Compito:
Riscriva il brano citato su stress e malattia, tutto ciò che va da "A volte l'insorgere" fino a "posto di lavoro.", sostituendo "dottore" con "medico".

Brano citato:
##########
A volte l'insorgere di un problema fisico rappresenta l'ultima carta che il corpo può giocare per allontanarsi da situazioni estremamente stressanti per una persona: un dottore racconta ad esempio di alcune visite a pazienti colpiti da infarto che, interrogati riguardo al motivo della loro degenza, non rispondevano citando la propria storia medica, ma con frasi del tipo "non potevo sopportare di vedere un giorno di più il mio capo". Sarebbe perciò opportuno mantenere una certa attenzione alla qualità della propria vita, per evitare di produrre sintomi estremi capaci di catalizzare un cambiamento nella propria esistenza, come l'allontanamento dal proprio posto di lavoro.
Tutto ciò che è stato esposto sin qui trova spunto da un libro che ho letto di recente,
Medicina epigenetica di D. Church: nel libro si citano centinaia di studi scientifici e si fa riferimento a moltissimi altri argomenti, troppo numerosi per essere trattati in questa sede, come la psicologia energetica – guarire riattivando i corretti flussi energetici nel corpo e risolvendo antichi traumi psicologici – e il rapporto tra la medicina e la fisica quantistica – pare che alcune guarigioni che appaiono "miracolose" o certi fenomeni fisiologici possano essere spiegati solo in tale ottica.
Un altro libro che ho visitato di recente è Amore, medicina e miracoli di B. S. Siegel. Costui è un chirurgo che, dopo aver esercitato per anni la sua professione in modo "convenzionale", si è accorto che gli mancava qualcosa. Ha capito dunque che era necessario lasciarsi coinvolgere emotivamente dai suoi pazienti, farsi raccontare i loro problemi e le loro paure, per determinare un notevole miglioramento delle speranze di guarigione, insieme ad un'aumentata fiducia del paziente nei confronti della terapia. Come scrive, "si è sentito un fallito fino a quando ha capito che la medicina non è fatta solo di pillole e incisioni". Quella che secondo lui è la chiave di volta è l'amore: prendersi cura amorevolmente dei propri pazienti, facendo in modo che parimenti essi amino se stessi e gli altri, è per l'autore il modo migliore per elevare al massimo le probabilità di successo della cura. Egli è convinto che l'amore incondizionato sia "il più forte stimolante del sistema immunitario". Il Dott. Siegel ha a che fare soprattutto con pazienti oncologici, malati di tumore, ed ha più volte accertato come la sua attitudine produca risultati evidenti anche con patologie tanto gravi.
##########
Dati da analizzare:
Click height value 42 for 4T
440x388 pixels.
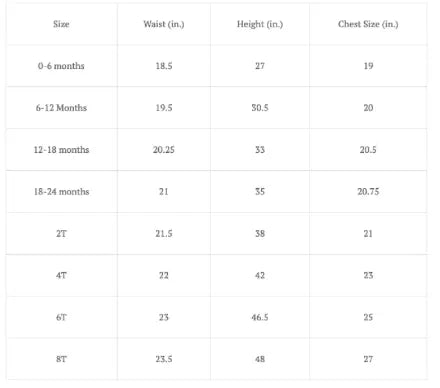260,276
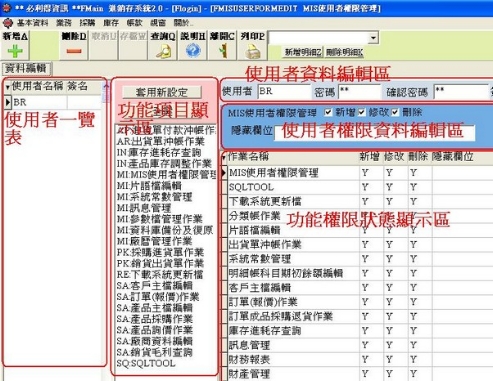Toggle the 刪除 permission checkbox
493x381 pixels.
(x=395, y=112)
##########
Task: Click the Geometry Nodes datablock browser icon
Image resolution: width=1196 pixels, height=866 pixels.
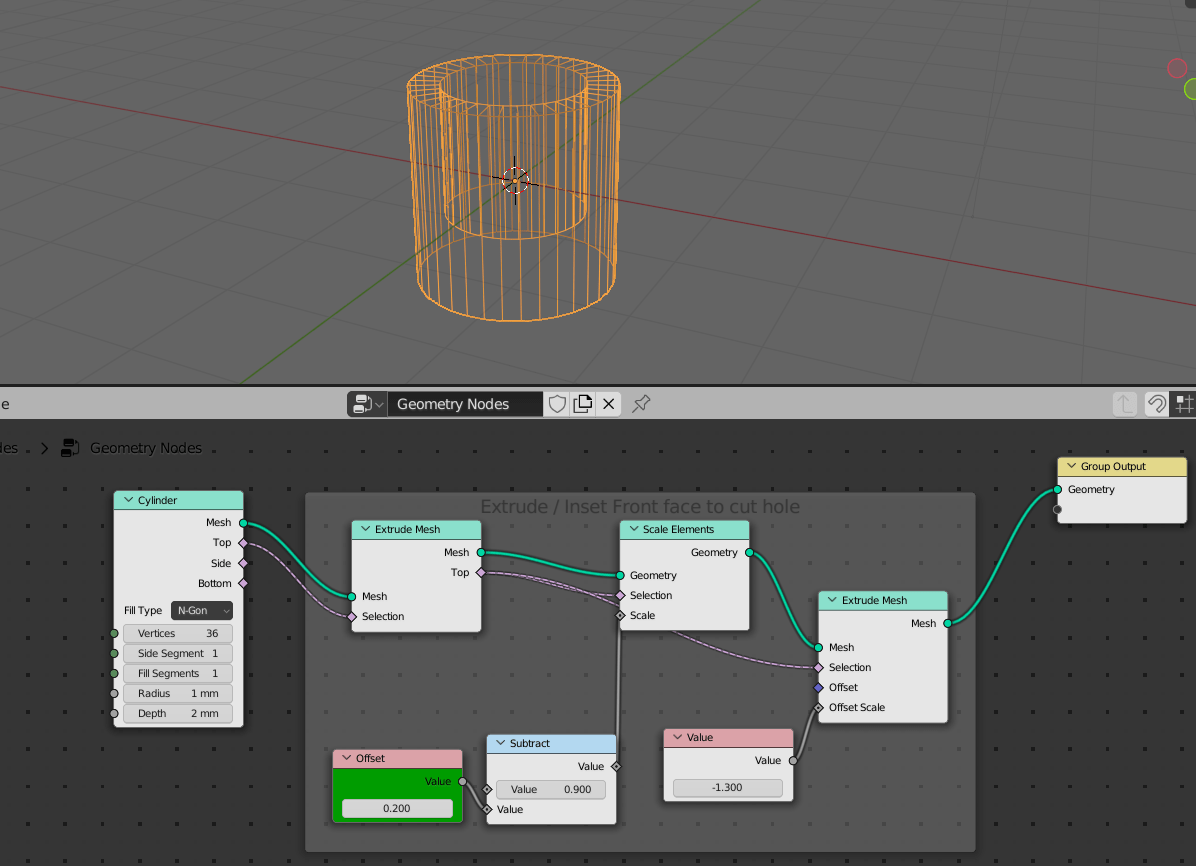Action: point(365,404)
##########
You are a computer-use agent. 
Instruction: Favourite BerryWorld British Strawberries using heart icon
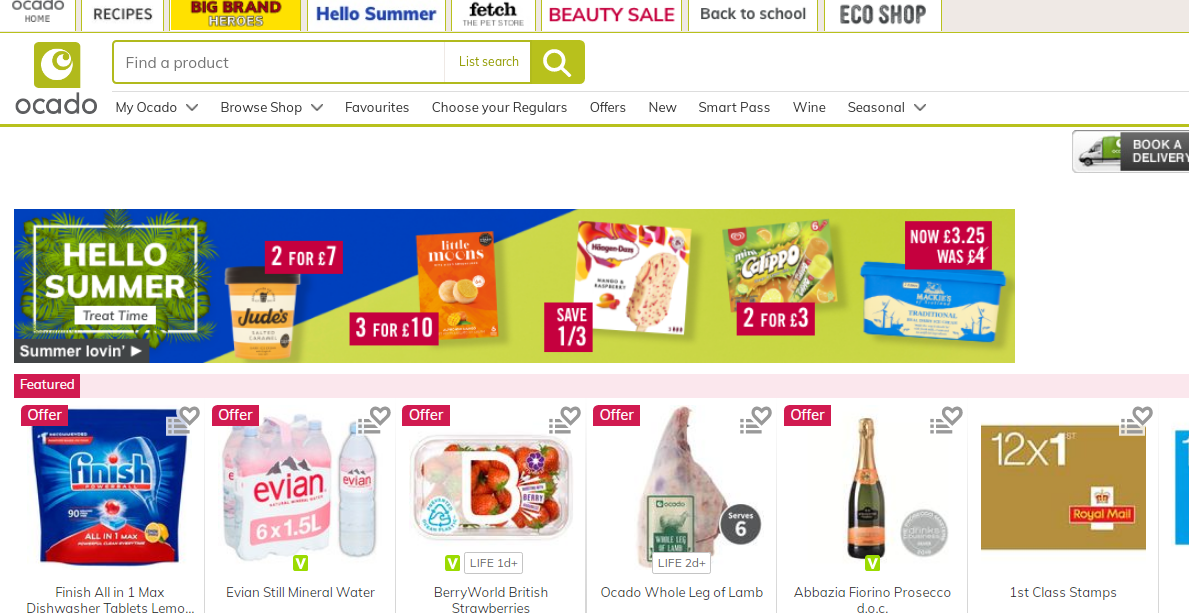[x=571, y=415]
##########
Risposta:
A volte l'insorgere di un problema fisico rappresenta l'ultima carta che il corpo può giocare per allontanarsi da situazioni estremamente stressanti per una persona: un medico racconta ad esempio di alcune visite a pazienti colpiti da infarto che, interrogati riguardo al motivo della loro degenza, non rispondevano citando la propria storia medica, ma con frasi del tipo "non potevo sopportare di vedere un giorno di più il mio capo". Sarebbe perciò opportuno mantenere una certa attenzione alla qualità della propria vita, per evitare di produrre sintomi estremi capaci di catalizzare un cambiamento nella propria esistenza, come l'allontanamento dal proprio posto di lavoro.